In [None]:
import collections
import numpy as np
import pickle
import project_tests as tests
import tensorflow as tf
from keras.preprocessing.text import Tokenizer
from keras.preprocessing.sequence import pad_sequences
from keras.models import Model
from keras.layers import GRU, Input, Dense, TimeDistributed, Activation, RepeatVector, Bidirectional
from keras.layers.embeddings import Embedding
from keras.optimizers import Adam
from keras.losses import sparse_categorical_crossentropy

In [None]:
with open('/home/hp/en.pkl', 'rb') as f:
    english_sentences = pickle.load(f)
with open('/home/hp/hi.pkl', 'rb') as f:
    hindi_sentences = pickle.load(f)

In [None]:
for sample_i in range(2):
    print('small_vocab_en Line {}:  {}'.format(sample_i + 1, english_sentences[sample_i]))
    print('small_vocab_fr Line {}:  {}'.format(sample_i + 1, hindi_sentences[sample_i]))

In [None]:
english_words_counter = collections.Counter([word for sentence in english_sentences for word in sentence.split()])
hindi_words_counter = collections.Counter([word for sentence in hindi_sentences for word in sentence.split()])
print('{} English words.'.format(len([word for sentence in english_sentences for word in sentence.split()])))
print('{} unique English words.'.format(len(english_words_counter)))
print('10 Most common words in the English dataset:')
print('"' + '" "'.join(list(zip(*english_words_counter.most_common(10)))[0]) + '"')
print()
print('{} Hindi words.'.format(len([word for sentence in hindi_sentences for word in sentence.split()])))
print('{} unique Hindi words.'.format(len(hindi_words_counter)))
print('10 Most common words in the Hindi dataset:')
print('"' + '" "'.join(list(zip(*hindi_words_counter.most_common(10)))[0]) + '"')

In [None]:
def tokenize(x):
    """
    Tokenize x
    :param x: List of sentences/strings to be tokenized
    :return: Tuple of (tokenized x data, tokenizer used to tokenize x)
    """
    x_tk = Tokenizer()
    x_tk.fit_on_texts(x)
    return x_tk.texts_to_sequences(x), x_tk

In [None]:
def pad(x, length=None):
    """
    Pad x
    :param x: List of sequences.
    :param length: Length to pad the sequence to.  If None, use length of longest sequence in x.
    :return: Padded numpy array of sequences
    """
    # TODO: Implement
    if length is None:
        # Find the length of the longest sequence/sentence
        length = max([len(seq) for seq in x])
    
    return pad_sequences(sequences=x, maxlen=length, padding='post')

In [None]:
def preprocess(x, y):
    """
    Preprocess x and y
    :param x: Feature List of sentences
    :param y: Label List of sentences
    :return: Tuple of (Preprocessed x, Preprocessed y, x tokenizer, y tokenizer)
    """
    preprocess_x, x_tk = tokenize(x)
    preprocess_y, y_tk = tokenize(y)
    preprocess_x = pad(preprocess_x)
    preprocess_y = pad(preprocess_y)
    preprocess_y = preprocess_y.reshape(*preprocess_y.shape, 1)
    return preprocess_x, preprocess_y, x_tk, y_tk

preproc_english_sentences, preproc_hindi_sentences, english_tokenizer, hindi_tokenizer =\
    preprocess(english_sentences, hindi_sentences)
    
max_english_sequence_length = preproc_english_sentences.shape[1]
max_hindi_sequence_length = preproc_hindi_sentences.shape[1]
english_vocab_size = len(english_tokenizer.word_index)
hindi_vocab_size = len(hindi_tokenizer.word_index)

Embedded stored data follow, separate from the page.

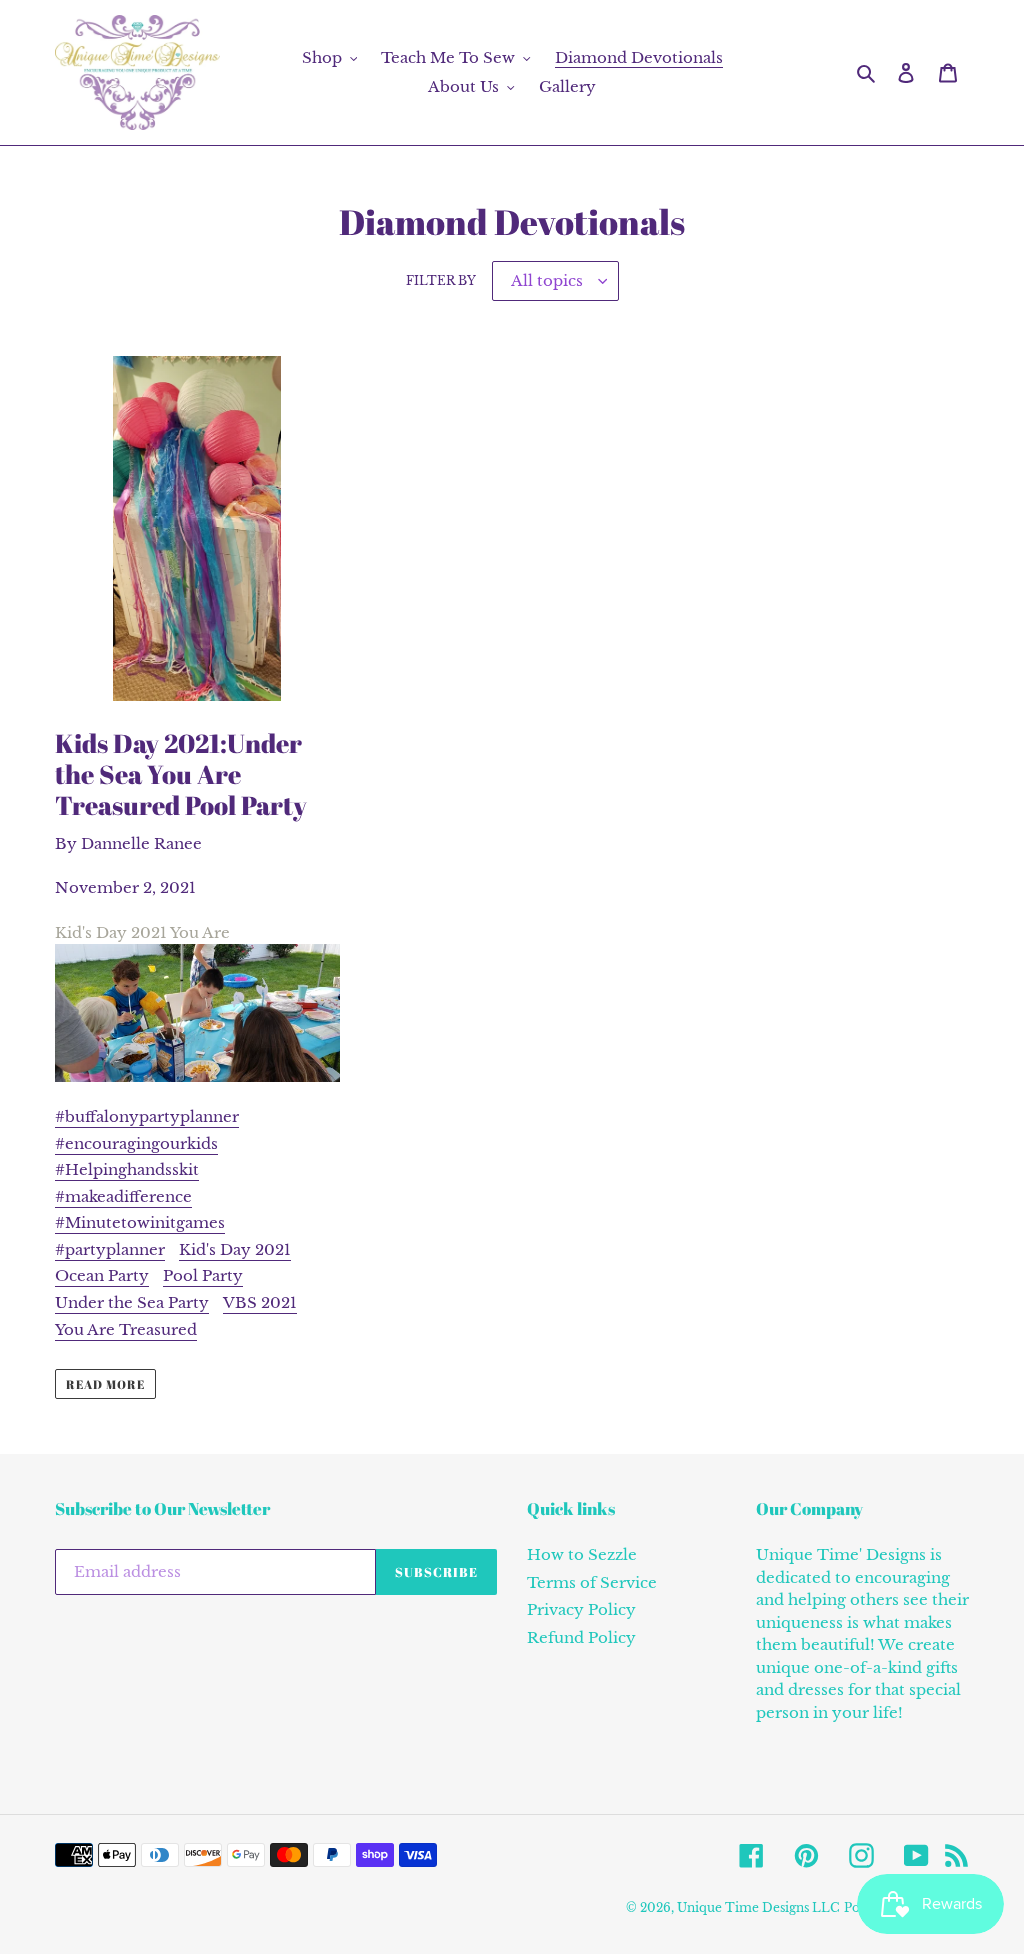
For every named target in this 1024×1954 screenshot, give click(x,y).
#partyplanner (110, 1249)
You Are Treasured (126, 1329)
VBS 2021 (260, 1302)
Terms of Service (592, 1582)
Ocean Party (102, 1275)
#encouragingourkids (136, 1143)
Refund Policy (581, 1637)
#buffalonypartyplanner (147, 1116)
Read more (105, 1384)
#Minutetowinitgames (140, 1222)
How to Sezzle (582, 1554)
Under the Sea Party (132, 1302)
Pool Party (203, 1275)
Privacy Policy (581, 1609)
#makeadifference (123, 1196)
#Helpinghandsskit (127, 1169)
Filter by (441, 280)
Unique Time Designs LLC (758, 1907)
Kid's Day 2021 (235, 1249)
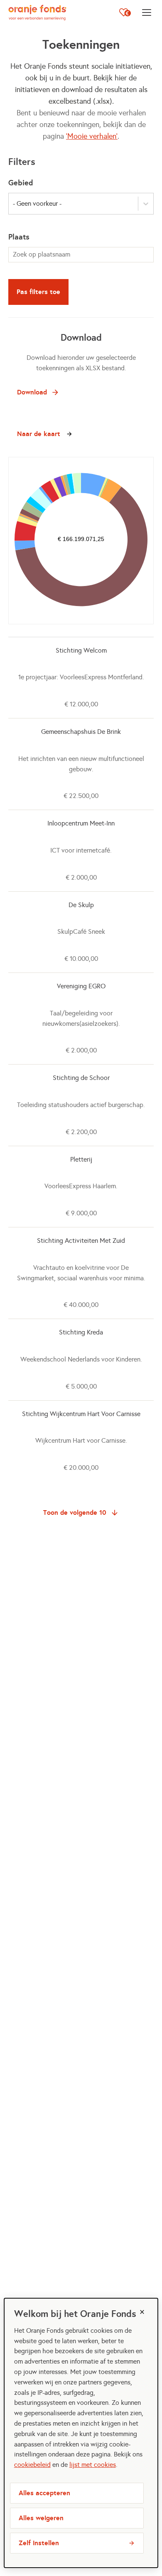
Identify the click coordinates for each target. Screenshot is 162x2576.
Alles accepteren (44, 2493)
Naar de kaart (38, 433)
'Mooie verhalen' (92, 136)
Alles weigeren (41, 2518)
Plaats (18, 237)
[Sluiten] (142, 2312)
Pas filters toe (38, 291)
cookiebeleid (32, 2465)
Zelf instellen (39, 2543)
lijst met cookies (92, 2465)
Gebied (20, 182)
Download (32, 392)
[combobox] (81, 254)
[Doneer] (125, 12)
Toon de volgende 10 (74, 1512)
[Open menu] (147, 12)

print('Data Preprocessed')
print("Max English sentence length:", max_english_sequence_length)
print("Max Hindi sentence length:", max_hindi_sequence_length)
print("English vocabulary size:", english_vocab_size)
print("Hindi vocabulary size:", hindi_vocab_size)

In [None]:
def logits_to_text(logits, tokenizer):
    """
    Turn logits from a neural network into text using the tokenizer
    :param logits: Logits from a neural network
    :param tokenizer: Keras Tokenizer fit on the labels
    :return: String that represents the text of the logits
    """
    index_to_words = {id: word for word, id in tokenizer.word_index.items()}
    index_to_words[0] = '<PAD>'

    return ' '.join([index_to_words[prediction] for prediction in np.argmax(logits, 1)])

print('`logits_to_text` function loaded.')

In [None]:
from keras.callbacks import TensorBoard
from time import time
tensorboard = TensorBoard(log_dir="logs/{}".format(time()), histogram_freq=1, write_graph=True)

In [None]:
def simple_model(input_shape, output_sequence_length, english_vocab_size, hindi_vocab_size):
    """
    Build and train a basic RNN on x and y
    :param input_shape: Tuple of input shape
    :param output_sequence_length: Length of output sequence
    :param english_vocab_size: Number of unique English words in the dataset
    :param hindi_vocab_size: Number of unique Hindi words in the dataset
    :return: Keras model built, but not trained
    """    
    input_seq = Input(shape=input_shape[1:])
    rnn = GRU(units=english_vocab_size+1, return_sequences=True)(input_seq)
    logits = TimeDistributed(Dense(units=hindi_vocab_size+1))(rnn) 
                             
    model = Model(input_seq, Activation('softmax')(logits))

    model.compile(loss=sparse_categorical_crossentropy,
                  optimizer=Adam(lr=1e-3),
                  metrics=['accuracy'])
    return model

tmp_x = pad(preproc_english_sentences, max_hindi_sequence_length)
tmp_x = tmp_x.reshape((-1, preproc_hindi_sentences.shape[-2], 1))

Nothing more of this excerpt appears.